During December 2003, a salvage excavation was conducted at Jisr ez-Zarqa (Permit No. A-4048; map ref. NIG 19215–20/71553–8; OIG 14215–20/21553–8). The excavation, on behalf of the Israel Antiquities Authority, was directed by K. Sa‘id, with the assistance of V. Essman (surveying and drafting), P. Gendelman (pottery reading) and M. Shuiskaya (pottery drawing).
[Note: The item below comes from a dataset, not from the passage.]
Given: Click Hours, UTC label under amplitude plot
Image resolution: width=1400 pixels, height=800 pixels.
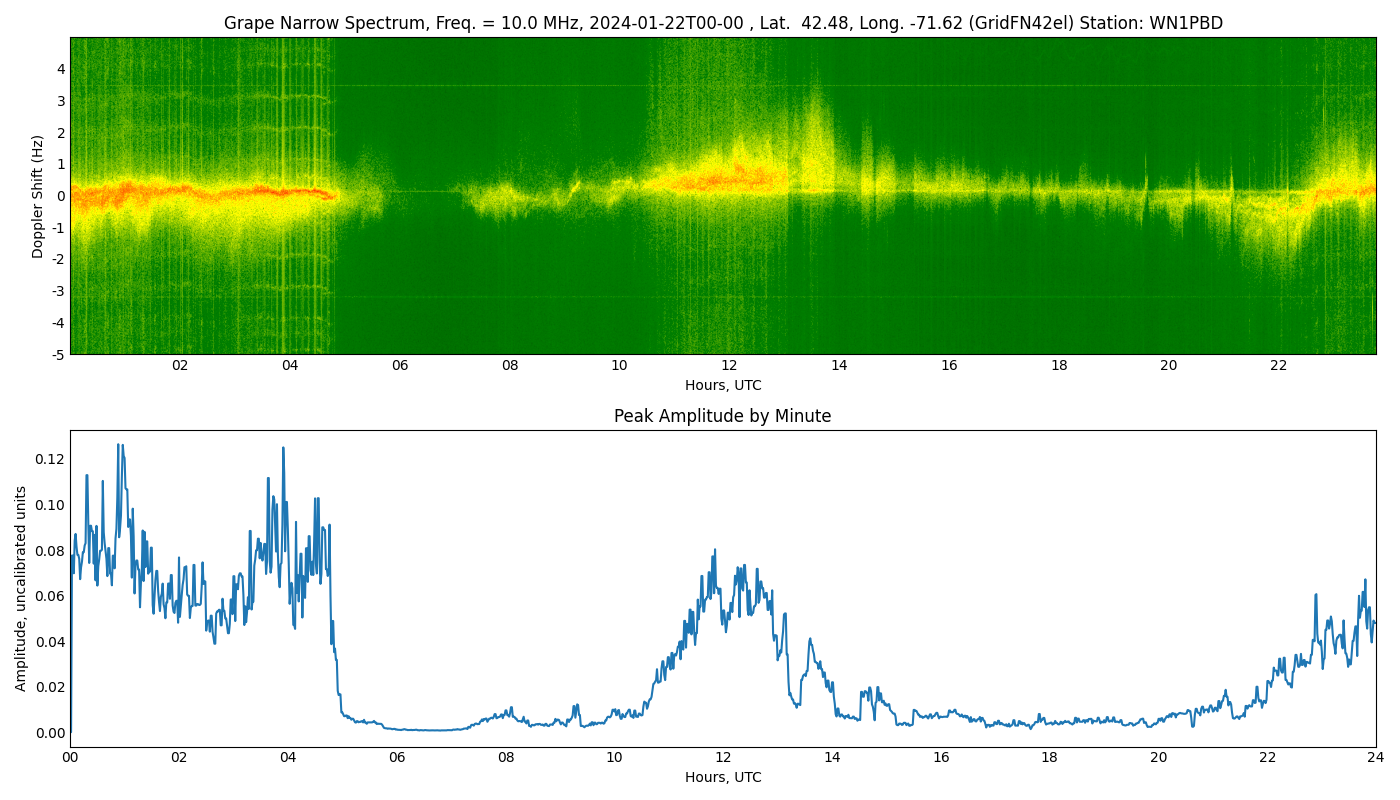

An excavation square (Fig. 1) was opened in hard clayey soil along the eastern fringes of the settlement. The excavation was located c. 5 m north of a shaft that accessed the High Aqueduct to Caesarea (‘Atiqot 30:23*–43*). The remains of three walls (W101–W103) that formed a room were exposed in the excavation. The wall foundations, set on soil, were built of medium-sized fieldstones; the walls’ upper courses consisted of ashlar stones, only a few of which had survived. The soil fill excavated near the walls was mixed with a few potsherds that included jars from the first century CE (Fig. 2:1, 2) and amphorae that ranged in date from the fourth to the seventh centuries CE (Fig. 2:3, 4).
It seems that the remains were part of a single room that may have been connected to the activities in the High Aqueduct to Caesarea.